I'm getting very cross with some people ......................not gonna bore you all but
My son made a dreadful choice of partner ....................for years and years I let it go - I let things wash over me but I'm beginning to get really grrrrrrrrrrrr. Bloody awful mother - my boys deserve so much better.
This worries me Soozy as I have 2 boys and just think I'm going to find it really, really hard to keep my nose out if I know they are being treated badly. I know I'll have to try to keep quiet because I know when you fall in love with someone you would do anything for them....including stopping talking to your parents if needs be Hope your son sees the bigger picture for himself sooner or later (hopefully sooner!)
That's why I never, ever voice my opinions. I know I sound like an old nag but she has drained every bit of enthusiasm, humour and life out of my son. He just isn't the same.
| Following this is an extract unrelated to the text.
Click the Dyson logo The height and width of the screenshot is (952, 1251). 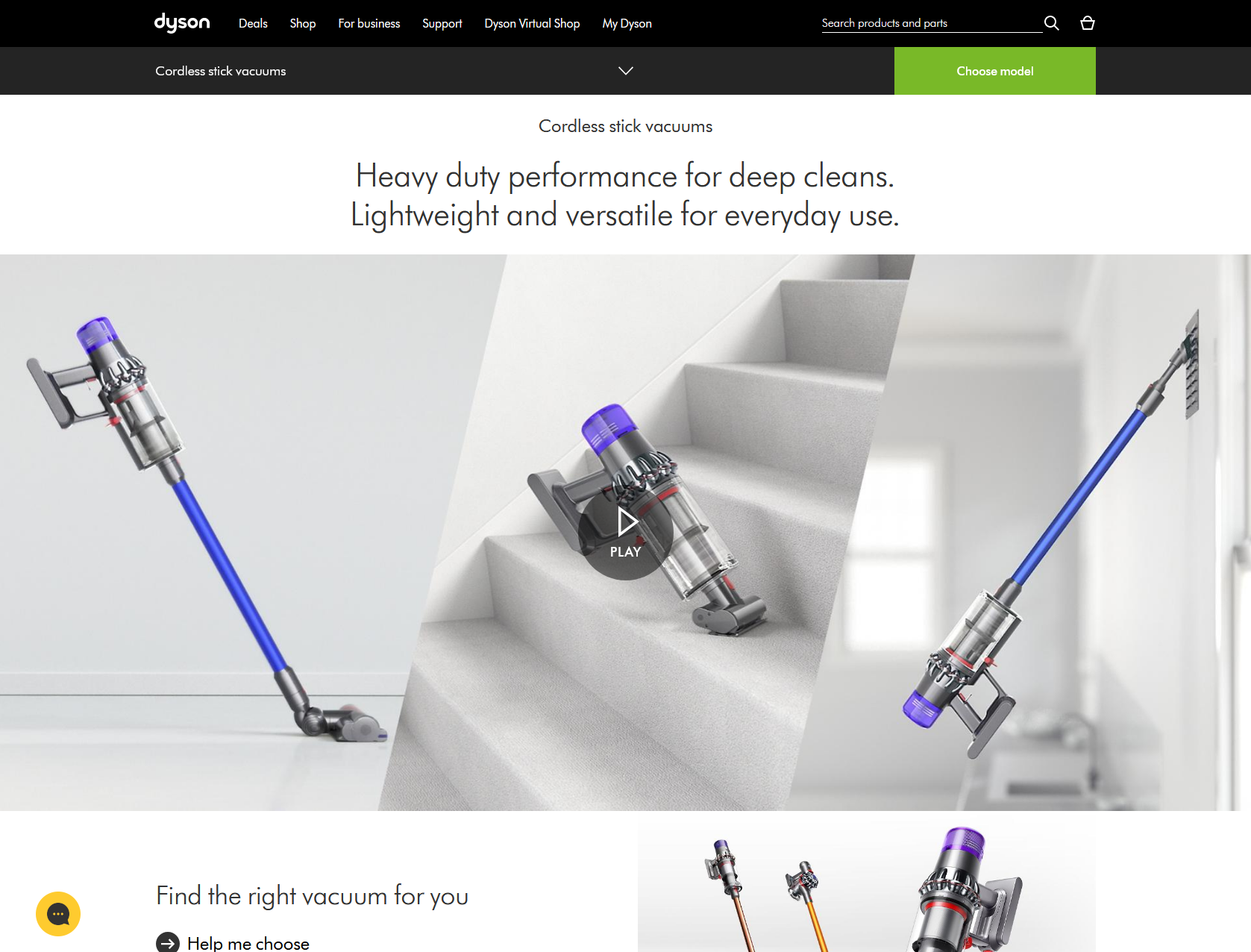[x=182, y=23]
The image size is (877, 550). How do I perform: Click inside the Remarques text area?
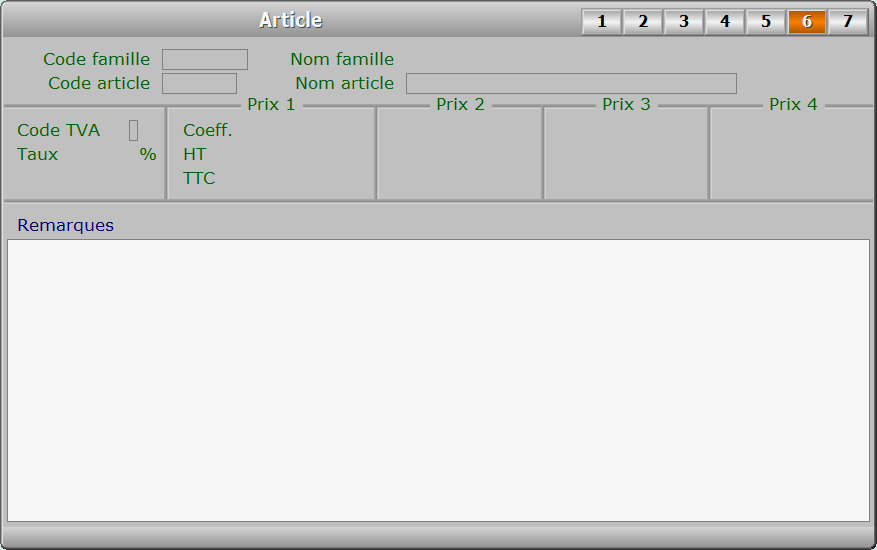coord(438,380)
It's my grand sons ..........I worry for them. I try real hard to get them enthused for Christmas (and birthday which we're celebrating tomorrow only after I really insisted) - if it was left to her she wouldn't bother. It's really and truly not fair. She's just such a miserable cow - I didn't even get a present on my birthday - I didn't mind that at all but she didn't wish me Happy Birthday or ask if I'd had a nice time or anything. It was her birthday in October ......I never got a thank you or even an aknowledgement that she'd received our gift.
It gives all the wrong signals to my boys. She really is unbelievable and I'm sick to death of making excuses for her.